§ Passage shown
Orange trees, like many fruiting trees, come in a lot varieties, each with its own quirks and specific growth-cycles. Some need to be replanted every dozen years, others can be productive for twice as long.
Susan's family is proud of the few new varietals they have recently planted clones of, and their yields in the past five years have been growing steadily.
But Susan is concerned.
Something about this seems too good to be true.
Could this rapid increase in productivity really continue?
Susan decides to call up a friend from college that studied math to try to answer this question. After about a week or two of back-and-forth communication to build the model of the farm's assets (its trees), it became clear that the growth would come to a peak and then decline.
That means contracts couldn't be met. In as little as ten years.
Susan knows that personal relationships with growers are the lifeblood of a packer's business, and she wanted to do anything in her power to preserve those hard-earned contracts. If she couldn't meet the demand, larger growers might be able to squeeze her family farm out of the business.
Susan consults with her parents, and based on their advice she comes back to her friend with a question:
Would pruning some the trees once they're past their first yields help?
This is a question with series consequences. She has to give up potentially dozens of perfectly good branches in hopes that new ones grow back and increase overall production.
Let's see how we can help Susan.
This one's a little overkill, but we did write a program to actually simulate the growth of the trees over time, run thousands of probabilistic scenarios, and get an expectation of the yield from pruning in order to compare it to the yield if Susan does nothing at all. We also tried to find a good proportion for how many of the trees to prune, as well as the best time to do so.
We can see the yield from inaction with the solid line, and the dotted one represents the expectation of pruning a third of her crop. So, Susan would be making a significant sacrifice from around 2030 to 2035, but there is an overall benefit to the long-term sustainability of production.
We can see from the plot that after the initial decline from pruning (along with a combination of other factors), the yields begin to grow at a much steadier pace.

§ Set problem 1
Reproduce the part of the orange-tree passage that begins with the words containing "But Susan is" and ends with "of the business.".
§ Set problem 2
In the orange-tree passage, list every action the program was written to carry out, as named in the sentence describing that program.

§ Data segment
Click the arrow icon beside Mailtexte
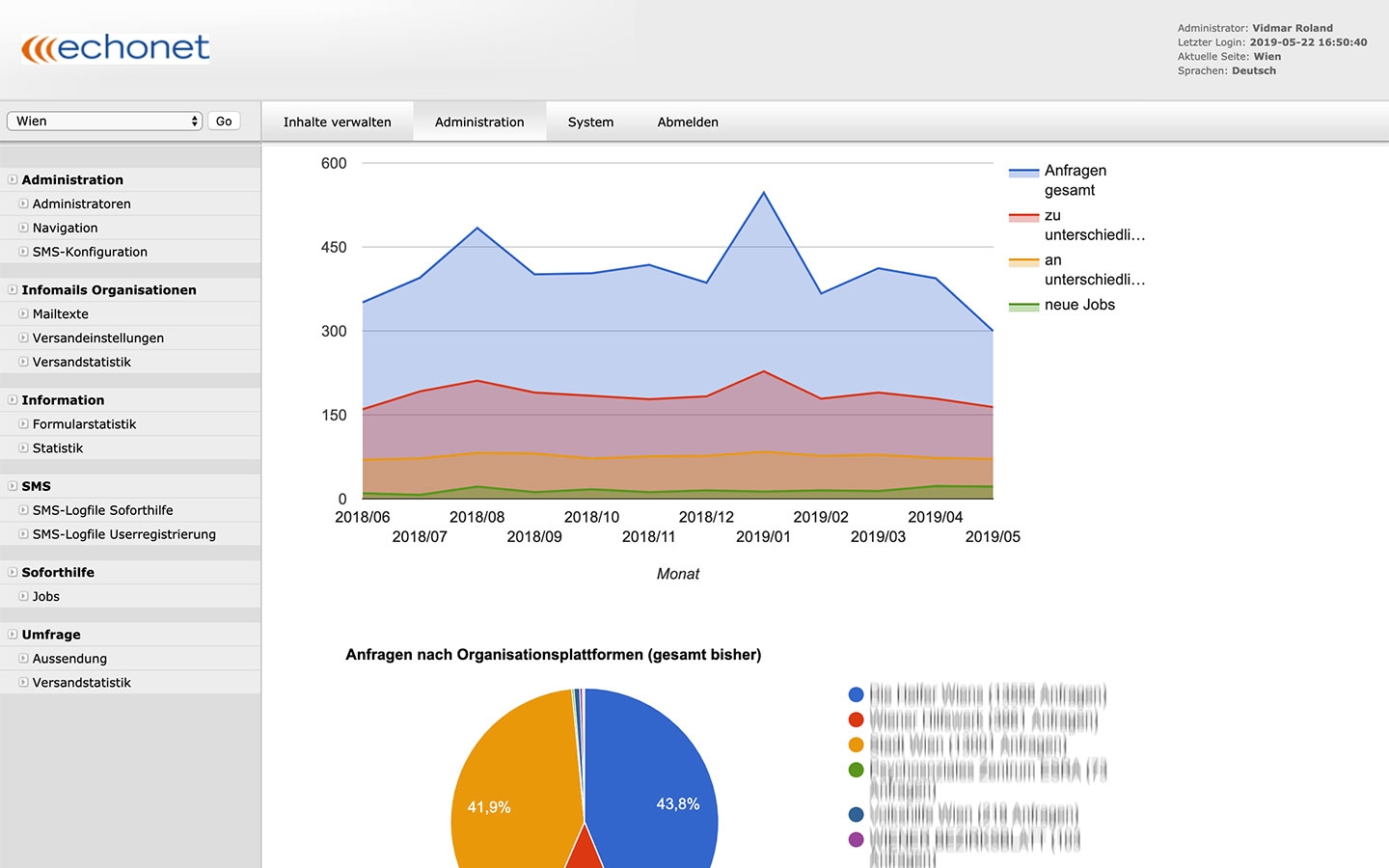 click(x=23, y=313)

§ Expected answer 1
But Susan is concerned.
Something about this seems too good to be true.
Could this rapid increase in productivity really continue?
Susan decides to call up a friend from college that studied math to try to answer this question. After about a week or two of back-and-forth communication to build the model of the farm's assets (its trees), it became clear that the growth would come to a peak and then decline.
That means contracts couldn't be met. In as little as ten years.
Susan knows that personal relationships with growers are the lifeblood of a packer's business, and she wanted to do anything in her power to preserve those hard-earned contracts. If she couldn't meet the demand, larger growers might be able to squeeze her family farm out of the business.

§ Expected answer 2
- Simulate the growth of the trees over time
- Run thousands of probabilistic scenarios
- Get an expectation of the yield from pruning, to compare it to the yield if Susan does nothing at all